**Exercise brief:** Repeat, line for line, only the span that opens at the "How do I perform: Click" line and closes at the final line below. Skip the pictures.

[Stored data Boundary: Start]

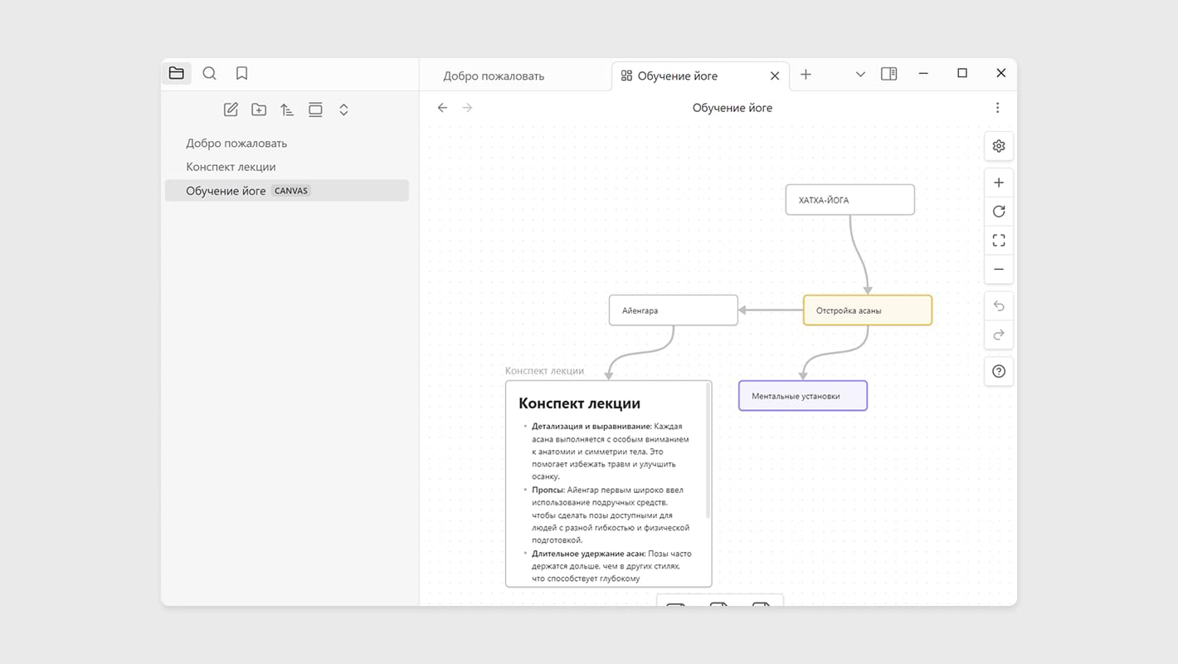Open the bookmarks panel icon
The width and height of the screenshot is (1178, 664).
pyautogui.click(x=241, y=73)
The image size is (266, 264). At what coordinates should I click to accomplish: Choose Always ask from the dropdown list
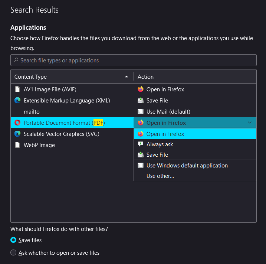[195, 144]
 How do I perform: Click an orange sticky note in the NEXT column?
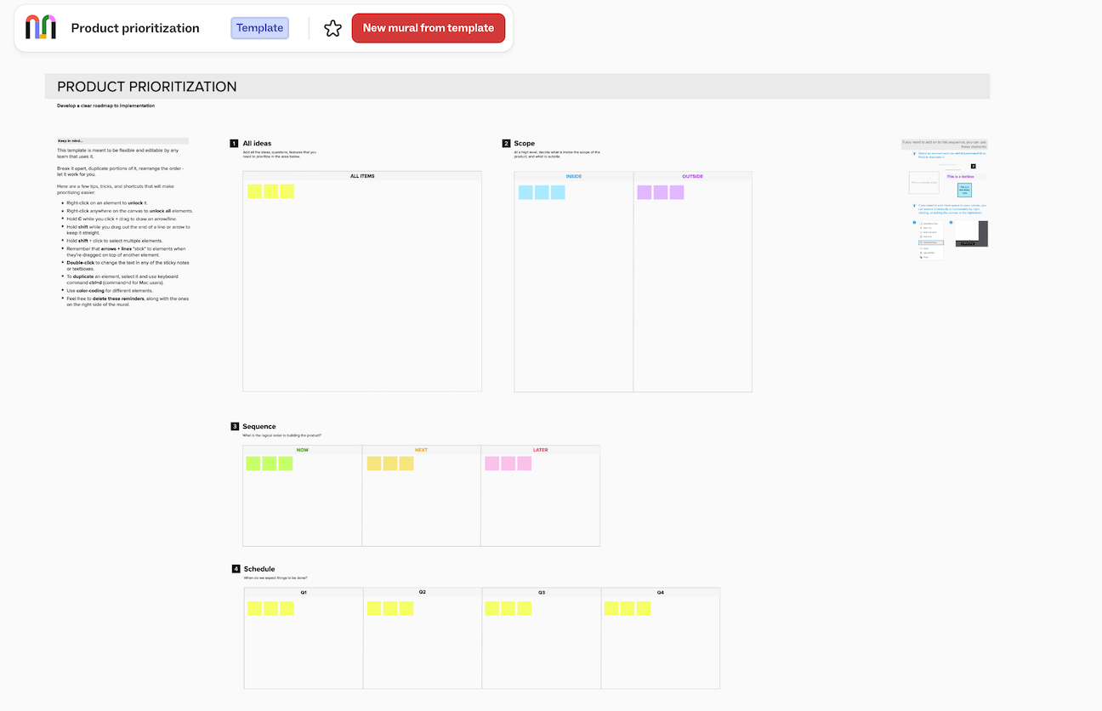coord(373,464)
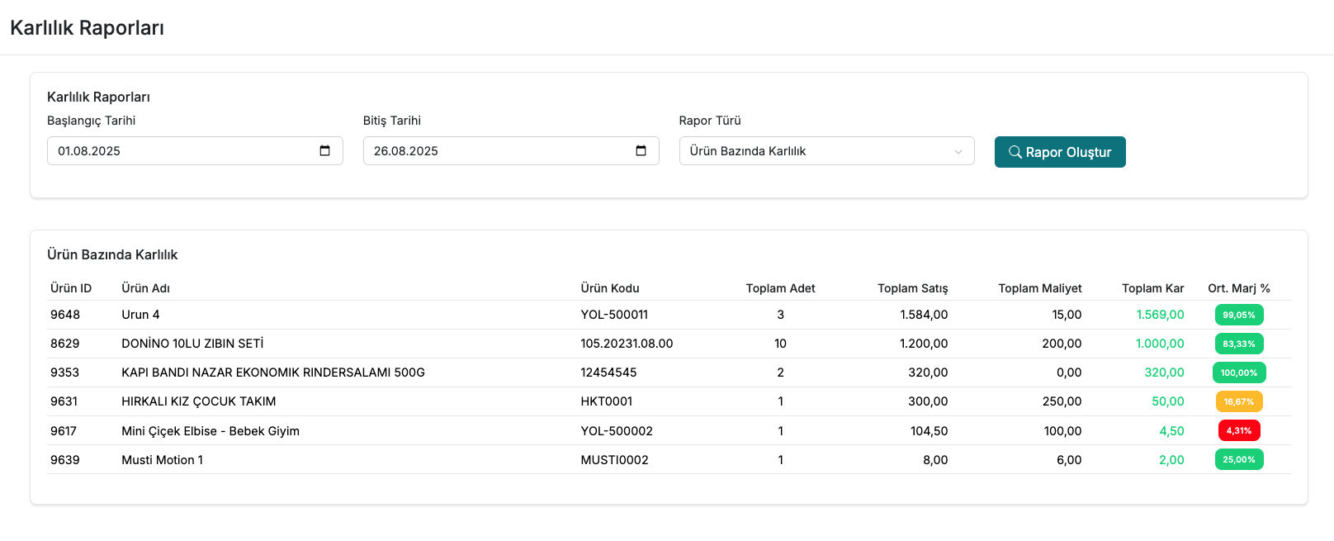Open the Başlangıç Tarihi calendar picker icon

click(324, 150)
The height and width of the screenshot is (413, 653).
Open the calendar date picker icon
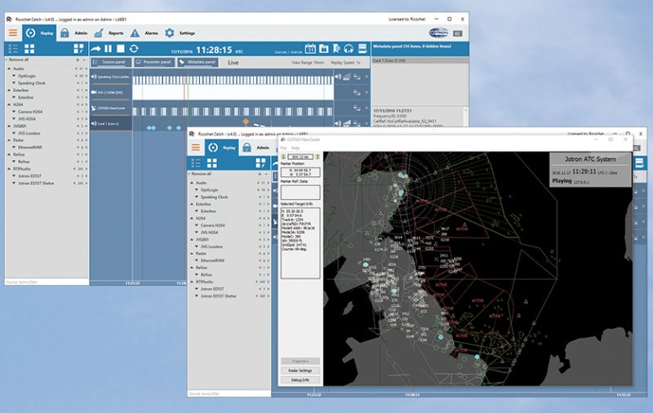pyautogui.click(x=310, y=49)
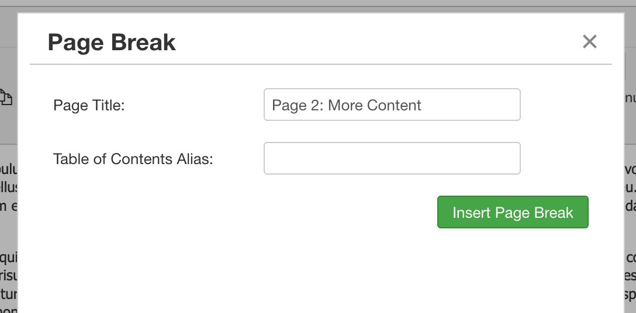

[Stored data Boundary: End]

**Solved problem:**
 How do I perform: Click an orange sticky note in the NEXT column?
coord(373,464)
Open the Başlangıç Tarihi calendar picker icon

click(324, 150)
The height and width of the screenshot is (413, 653).
Open the calendar date picker icon
pyautogui.click(x=310, y=49)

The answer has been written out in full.